* **TAREFAS OBRIGATÓRIAS**
**A)** No texto sobre narrativa literária e histórica, qual é o instrumento com que o artista literário trabalha o mundo?
**B)** Resuma em duas frases o texto sobre narrativa literária e histórica.
**C)** Transcreva do texto sobre narrativa literária e histórica o trecho que começa em "O artista é" e vai até "na exotopia suprema.".

* **TEXTO APRESENTADO**

==*==

O homem está, portanto, no centro da arena onde trava sua mais árdua luta: constituir-se como sujeito de sua história. Aí, ele age e reage perante a dor e o sofrimento, submete-se, impõe-se, sofre, cresce, transforma, progride, inserido numa realidade que se apresenta ao artista literário como um conjunto multiforme de componentes para acabamento estético, sobretudo verbal, já que a palavra é o seu instrumento de trabalhar o mundo. Mas o homem é também a matéria-prima do historiador que investiga a história das sociedades, busca elementos para entender o presente e quais os possíveis reflexos no futuro. O ir-e-vir através de contextos marcados pelas desigualdades, pelas diferenças sócio-culturais, econômicas, políticas, enfim, constrói o tecido histórico da humanidade.
Entre Arte, História e Sociedade, um ponto comum: o homem. O que faz então a diferença entre narrativa literária e narrativa histórica?
Para Bakhtin2, a diferença reside, sobretudo, na perspectiva ou no ponto de vista em que se coloca o artista e, por extensão, o historiador:

O artista é precisamente aquele que sabe situar sua atividade fora da vida cotidiana, aquele que não se limita a participar da vida (prática, social, política, moral, religiosa) e a compreendê-la apenas do seu interior, mas aquele que também ama do exterior – no ponto em que ela não existe para si mesma, em que está voltada para fora e requer uma atividade situada fora de si mesma e do sentido. A divindade do artista reside em participação na exotopia suprema.

==*==

* **EXTRATO DE DADOS**
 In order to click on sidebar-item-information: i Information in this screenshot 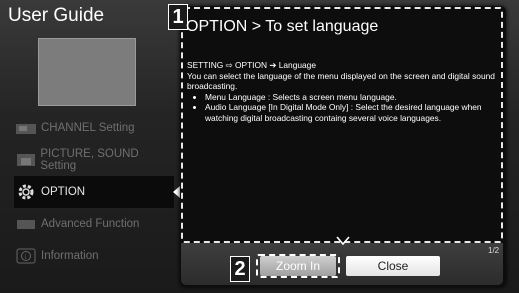, I will do `click(94, 256)`.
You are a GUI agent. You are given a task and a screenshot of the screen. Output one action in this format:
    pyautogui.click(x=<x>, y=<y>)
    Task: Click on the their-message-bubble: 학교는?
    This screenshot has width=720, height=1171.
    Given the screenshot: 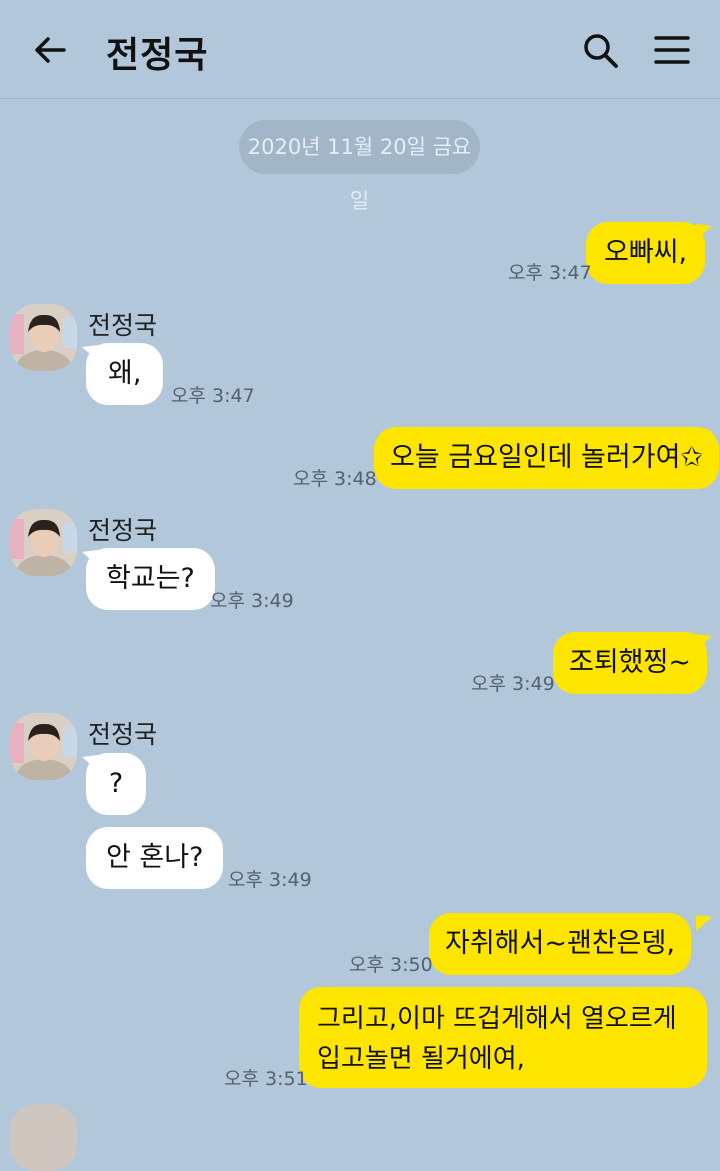 What is the action you would take?
    pyautogui.click(x=150, y=579)
    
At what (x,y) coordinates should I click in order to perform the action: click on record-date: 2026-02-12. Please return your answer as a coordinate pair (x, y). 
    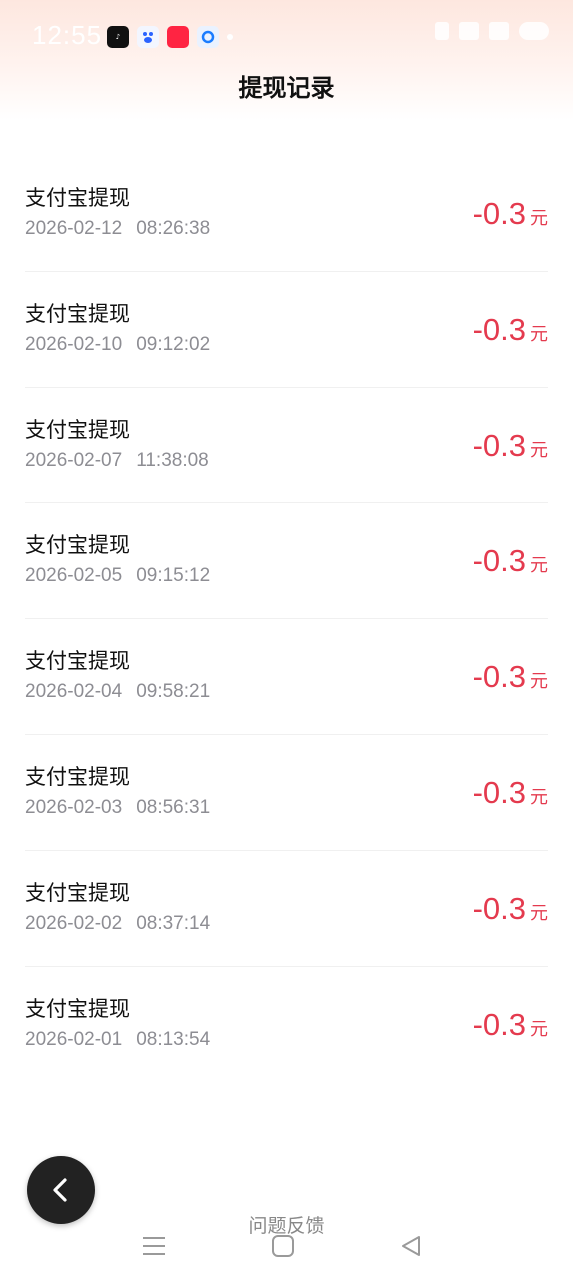
    Looking at the image, I should click on (74, 228).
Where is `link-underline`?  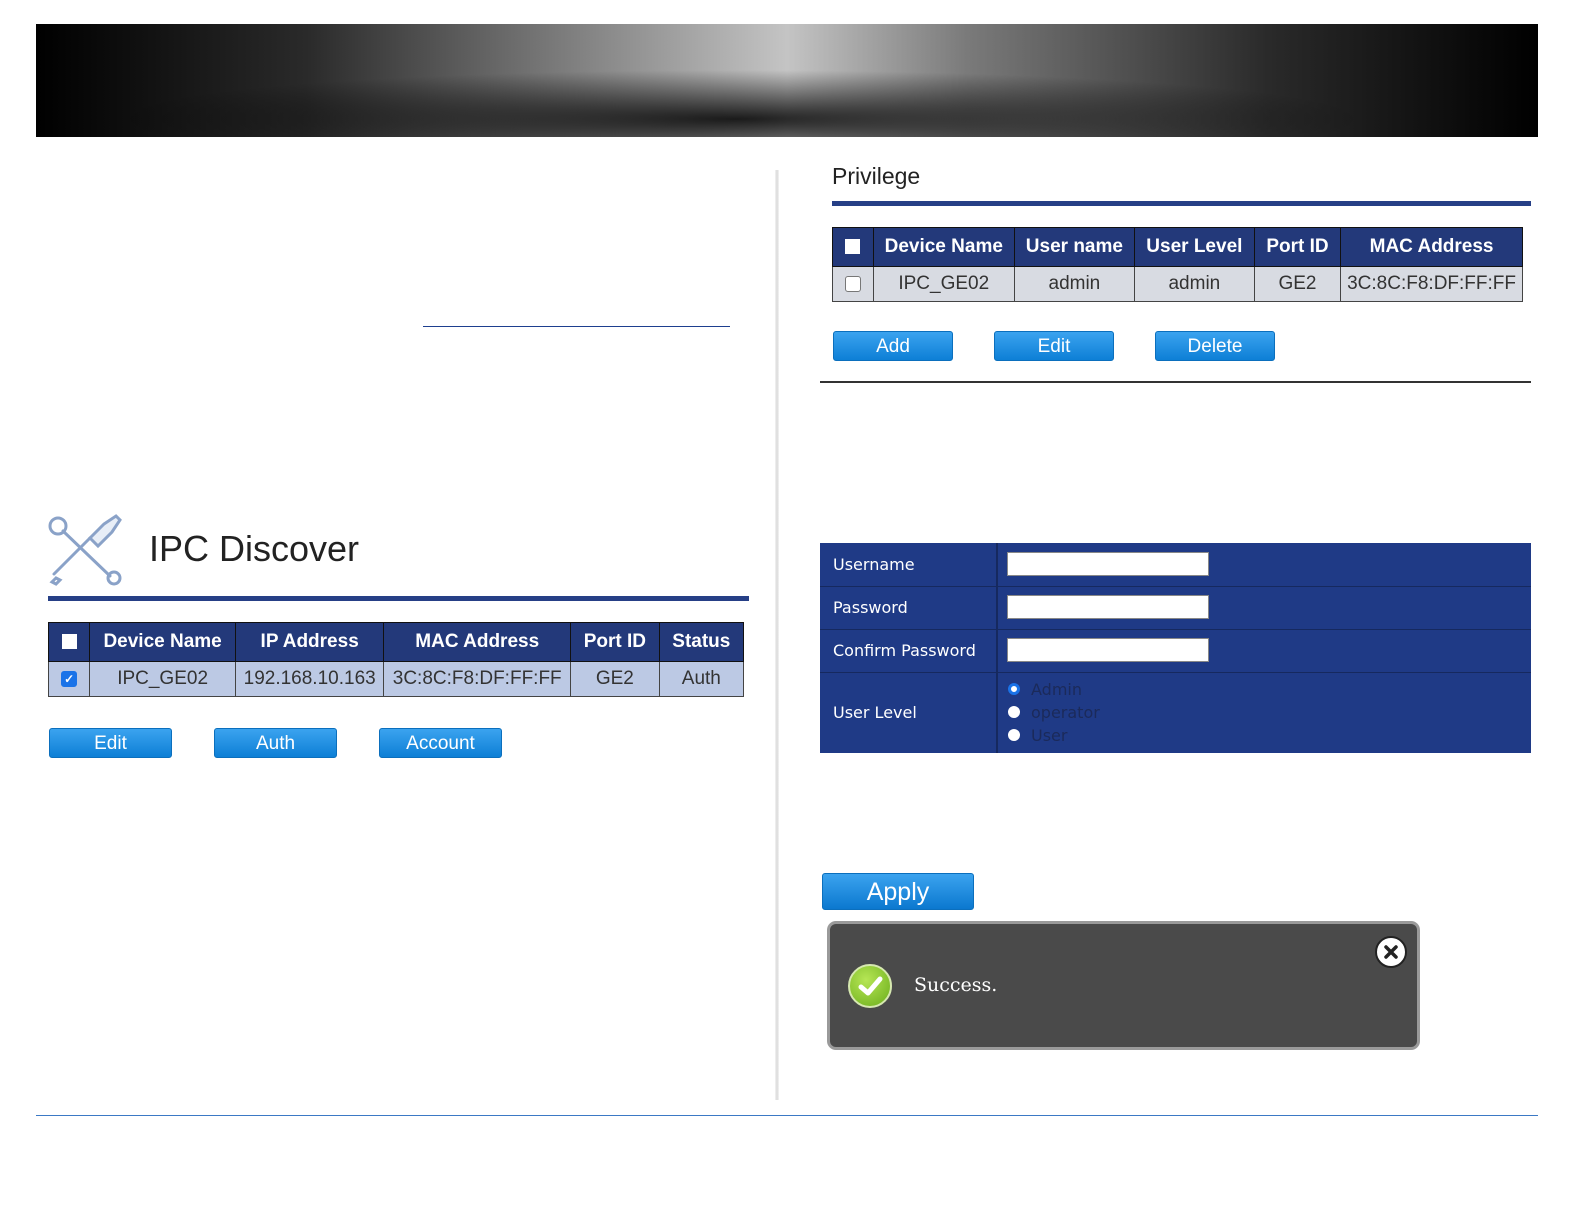
link-underline is located at coordinates (576, 326).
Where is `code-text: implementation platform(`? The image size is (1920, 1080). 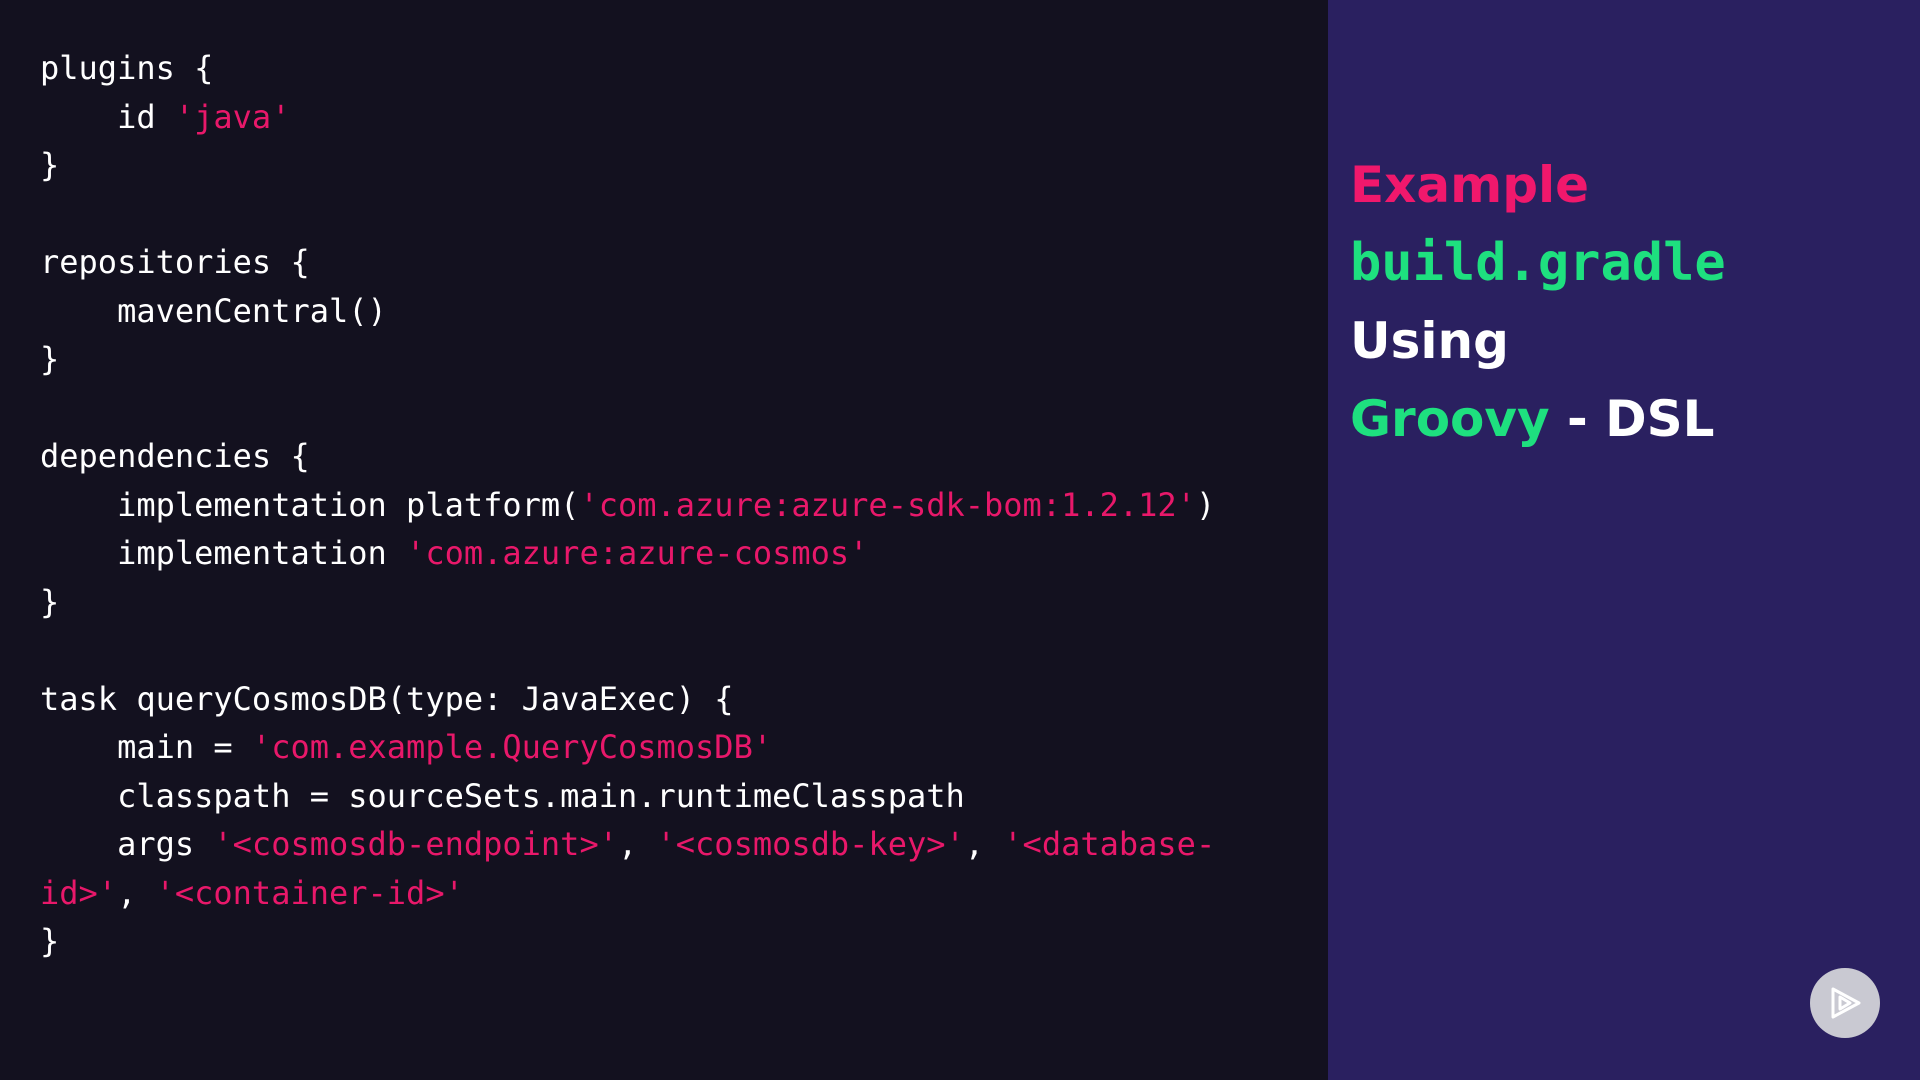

==*==

* **RESULTADOS DO EXERCÍCIO**
**A)** A palavra.

**B)** O homem é o ponto comum entre arte, história e sociedade e serve de matéria tanto ao artista literário quanto ao historiador. Para Bakhtin, a diferença entre as duas narrativas está sobretudo no ponto de vista em que se coloca o artista, que sabe situar sua atividade fora da vida cotidiana.

**C)**
O artista é precisamente aquele que sabe situar sua atividade fora da vida cotidiana, aquele que não se limita a participar da vida (prática, social, política, moral, religiosa) e a compreendê-la apenas do seu interior, mas aquele que também ama do exterior – no ponto em que ela não existe para si mesma, em que está voltada para fora e requer uma atividade situada fora de si mesma e do sentido. A divindade do artista reside em participação na exotopia suprema.